Patientinnen und Patienten müssen besser vor Hitze geschützt werden, doch auch das Gesundheitspersonal muss mitgedacht werden. / © Imago / Funke Foto Services
Die Kammer spricht sich für verstärkte Investitionen in den Hitzeschutz von ärztlichen Praxen, medizinischen Versorgungseinrichtungen, Krankenhäusern und Pflegeeinrichtungen aus. Eine »kritische Überhitzung über längere Zeiträume« solle verhindert werden, sagte Renneberg.
»Vor allem für alte, pflegebedürftige und chronisch kranke Menschen kann Extremhitze, wie wir sie in den vergangenen Wochen oft erlebt haben, lebensgefährlich werden«, mahnte Marion Charlotte Renneberg, Präsidentin der Ärztekammer.
Die Kammer mahnte dafür ein gesondertes Investitionsprogramm des Bundes und der Länder an. Auch Prognosen zur zukünftigen Entwicklung müssten einbezogen werden. »Es reicht nicht, unsere Maßnahmen an diesem Sommer auszurichten.
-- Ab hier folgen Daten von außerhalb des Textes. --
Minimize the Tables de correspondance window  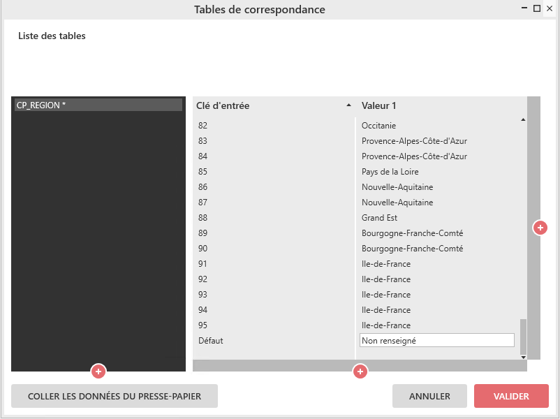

Wir müssen für noch extremere Hitzeperioden gewappnet sein«, betonte Renneberg. »Als Ärztinnen und Ärzte warnen wir seit Jahren vor den gesundheitlichen Risiken des Klimawandels.«
Bundesweit haben mehrere Hitzewellen in diesem Jahr laut Schätzungen des Robert-Koch-Instituts (RKI) rund 14.000 Todesfälle verursacht.